··· Excerpt provided ···

Samira thought she was going to die many times.

She was with 20 people crowded into a car for an 11 day drive across the Sahara to Libya. Then she crossed the Mediterranean on a small boat with 140 people and with almost no food and drink, and with no lifejackets. Gangs asked them for money and threatened them with violence.

She knew that if something terrible happened to her, no-one in the world would know about her. She would simply disappear.

Samira is not her real name. She is 26 years old. We are in the Coventry Refugee and Migrant Centre. When she tells me her story, she is calm. She talks about her terrible journey that lasted for months like someone talking about a weekend trip with friends.

She starts to cry only when she talks about her country, Eritrea, in the Horn of Africa. People there are arrested for no reason and then tortured and killed. She knows she will probably never go back. Her story starts in Asmara, the capital of Eritrea, in February 2013.

‘They arrested my husband; I don’t know why. In Eritrea if they arrest someone in a family, they arrest others. They think you must know about him. Then they called me to go to see the police, but my brother told me, “You must leave the country”.’

Her brother helped her leave Asmara and find somewhere to hide. He arranged for her to leave Eritrea with an illegal trafficking gang.

Samira’s journey began with waiting for five days in the small, semi-desert town of Barentu. She knew if the authorities found her, she would probably die.

Then she walked for eight nights through rough countryside and forest in a group of four, with a guide. The guide gave them food and hit them with a stick if they ate or drank without asking him.

They crossed into Sudan and went to the Shegerab camp, where there were thousands of Eritrean refugees.

··· Given data ···

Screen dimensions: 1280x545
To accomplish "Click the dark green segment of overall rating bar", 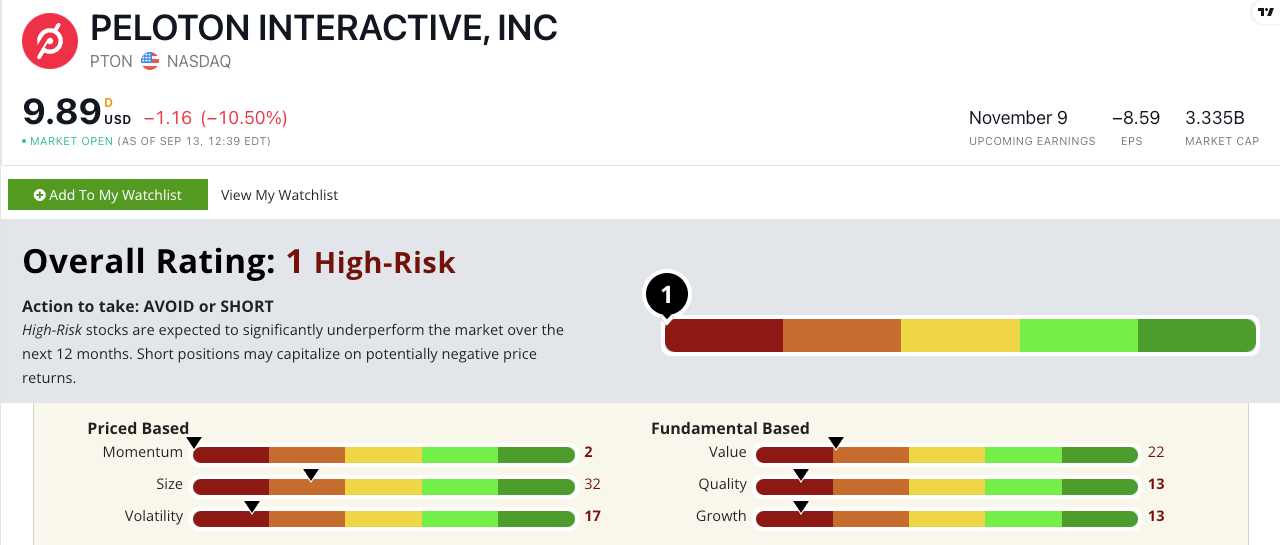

···
··· Given data ···

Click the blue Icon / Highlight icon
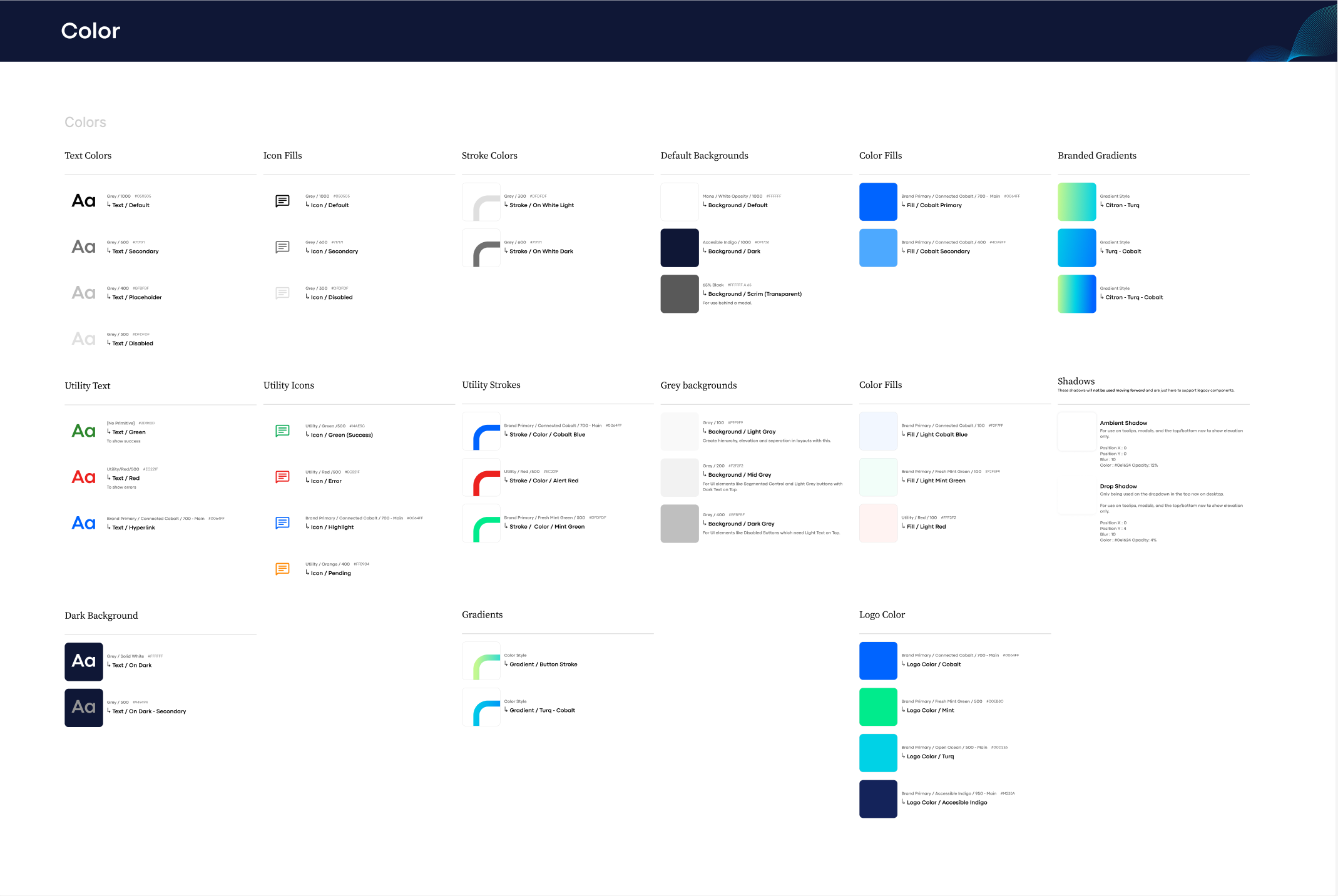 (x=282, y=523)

···
··· Given data ···

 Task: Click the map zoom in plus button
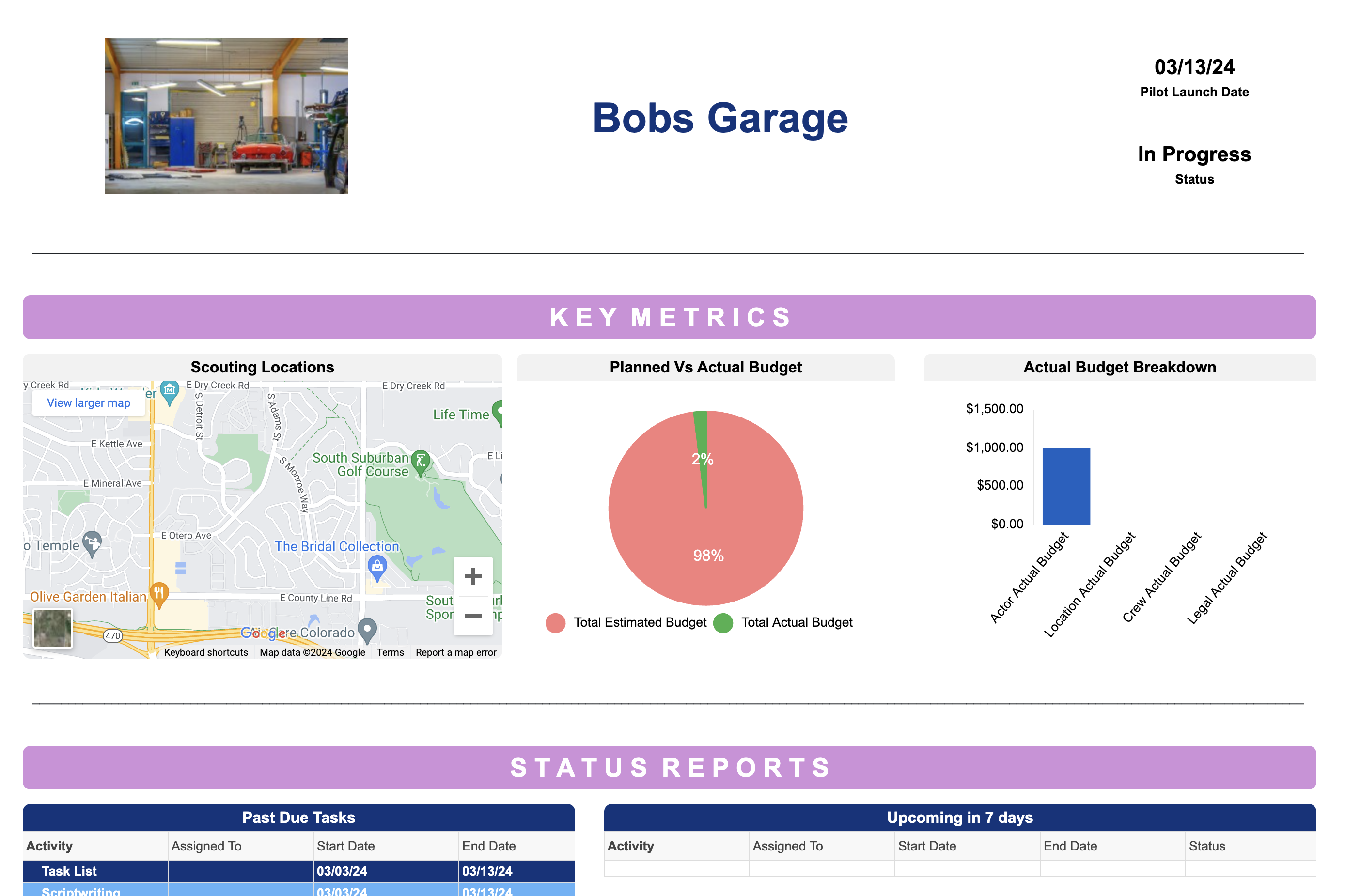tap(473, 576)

···

Answer these questions using the account of Samira's journey.
(a) How many people were on the small boat that crossed the Mediterranean?
(b) In which city and in what month and year does her story start?
(c) For how many nights did she walk through rough countryside and forest with a guide?

Exercise response:
(a) 140 people.
(b) Asmara, in February 2013.
(c) Eight nights.